Implementing touch selection on a widget that is not native is not trivial. In the editor, when you select something, what you see painted is not really the browser (native) selection. It is simply a bunch of divs painted in such a way that they look like a selection. To add touch selection we would pretty much need to implement it from scratch.
If you have the chance and the time, I would very much appreciate a PR to fix some of the input handling quirks you're seeing on iOS. We are not experts in everything, and I have come to appreciate the amazing world of OSS :). e.g. Recently, we've gotten an amazing PR [1] that fixes a lot of the input handling for CJK languages, which I would have had no chance to fix by myself.
We are definitely cheating there - we use the same colorizer for C and C++. I don't remember why we define two different languages that point to the same colorizer.
Please help us out and contribute a PR. Here[1] is where we register the C language and point to the cpp colorizer. And here[2] is the cpp colorizer. Please go ahead and try the C++ colorizer out at the Monarch playground[3] and edit it to make it colorize only C keywords, etc. Here[4] are the steps for adding a new colorizer.
I'm working on the editor since almost 5 years now.
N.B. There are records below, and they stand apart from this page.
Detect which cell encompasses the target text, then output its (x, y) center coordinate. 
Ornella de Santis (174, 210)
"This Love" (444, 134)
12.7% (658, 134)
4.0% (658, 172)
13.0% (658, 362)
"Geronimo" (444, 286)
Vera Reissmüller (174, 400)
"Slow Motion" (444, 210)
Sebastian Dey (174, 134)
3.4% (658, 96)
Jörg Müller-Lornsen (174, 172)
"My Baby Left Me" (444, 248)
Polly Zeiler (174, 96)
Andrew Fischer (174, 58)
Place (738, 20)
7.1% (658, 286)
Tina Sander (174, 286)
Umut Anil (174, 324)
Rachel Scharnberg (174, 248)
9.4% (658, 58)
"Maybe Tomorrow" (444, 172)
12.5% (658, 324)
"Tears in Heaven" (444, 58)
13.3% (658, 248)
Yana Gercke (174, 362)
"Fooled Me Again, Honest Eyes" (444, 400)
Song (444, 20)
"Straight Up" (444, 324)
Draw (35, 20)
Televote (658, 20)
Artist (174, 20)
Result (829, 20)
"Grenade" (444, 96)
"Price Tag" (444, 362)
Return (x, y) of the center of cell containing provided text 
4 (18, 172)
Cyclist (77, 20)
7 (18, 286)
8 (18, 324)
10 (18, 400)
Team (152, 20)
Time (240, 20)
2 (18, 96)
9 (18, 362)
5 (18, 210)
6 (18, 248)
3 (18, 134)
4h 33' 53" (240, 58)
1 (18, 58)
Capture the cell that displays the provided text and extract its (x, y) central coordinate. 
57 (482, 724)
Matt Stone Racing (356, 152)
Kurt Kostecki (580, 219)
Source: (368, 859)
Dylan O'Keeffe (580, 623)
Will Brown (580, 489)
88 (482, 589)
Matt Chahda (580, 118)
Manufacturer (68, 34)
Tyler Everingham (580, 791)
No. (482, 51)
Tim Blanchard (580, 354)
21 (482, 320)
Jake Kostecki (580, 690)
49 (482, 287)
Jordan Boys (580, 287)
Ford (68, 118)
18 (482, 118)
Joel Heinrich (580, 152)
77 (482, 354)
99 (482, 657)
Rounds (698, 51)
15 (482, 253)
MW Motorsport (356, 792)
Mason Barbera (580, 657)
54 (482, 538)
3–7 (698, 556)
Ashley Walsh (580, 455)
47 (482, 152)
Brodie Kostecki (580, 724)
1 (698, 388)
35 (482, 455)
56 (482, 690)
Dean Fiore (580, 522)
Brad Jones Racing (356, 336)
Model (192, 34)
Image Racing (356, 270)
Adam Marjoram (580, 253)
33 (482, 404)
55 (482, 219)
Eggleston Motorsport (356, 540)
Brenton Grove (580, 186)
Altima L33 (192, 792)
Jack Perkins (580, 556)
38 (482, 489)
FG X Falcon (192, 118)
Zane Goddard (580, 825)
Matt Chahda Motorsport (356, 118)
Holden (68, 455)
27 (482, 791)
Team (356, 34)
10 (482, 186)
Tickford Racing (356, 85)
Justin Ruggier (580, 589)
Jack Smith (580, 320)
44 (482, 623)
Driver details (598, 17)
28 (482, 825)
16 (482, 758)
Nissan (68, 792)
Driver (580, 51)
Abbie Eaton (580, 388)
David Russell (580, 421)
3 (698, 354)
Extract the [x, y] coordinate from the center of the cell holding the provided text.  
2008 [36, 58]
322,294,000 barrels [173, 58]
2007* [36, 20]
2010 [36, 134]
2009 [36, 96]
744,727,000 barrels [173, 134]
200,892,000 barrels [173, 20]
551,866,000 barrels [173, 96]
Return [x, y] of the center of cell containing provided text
Phew, time flies.
There is no silver bullet, we mostly try to keep all computations limited to the viewport size (if you have 20 lines visible, then typing, colorizing, painting a frame, etc. should all end up being computed with loops covering those 20 lines and not the entire buffer size).
We also use extensively the profilers, and most recently (last month) I learned about this great tool called IR Hydra[1]. The gains from eliminating bailouts in the hot code paths are probably too small to notice (5-10% per render), but I like to think that everything adds up.
We use translate3d for scrolling (except in Firefox which has a known bug[2]) and that brings down the browser painting times considerably when scrolling.
I've also found insertAdjacentHTML to be the fastest way to create dom nodes (from big fat strings) across all browsers.
Sort of silly to mention, but we use binary search a lot :).
The problem is that I tried to reproduce it back in October while running from sources, and I could not reproduce any leak. I believed the issue is about the memory usage reported by the OS vs the memory usage reported by the logical JS Heap Snapshot, which is a common topic for garbage collected runtimes, such as JS / v8. That is why we believed the issue is about the v8 VM not freeing memory back to the OS when we freed memory logically.
But it turns out I tried the steps again just now, and there is a real memory leak in there! It only reproduces when running a built version of VS Code, such as VS Code Insiders or VS Code Stable. The built versions of VS Code offer file type extension recommendations, for example you open a `.php` file and a recommendation comes in to point you to the PHP extension. When running out of sources, those recommendations do not show up and the entire code responsible for those does not execute.
Thank you for bringing this up to my attention and I'm sorry for misunderstanding the initial issue.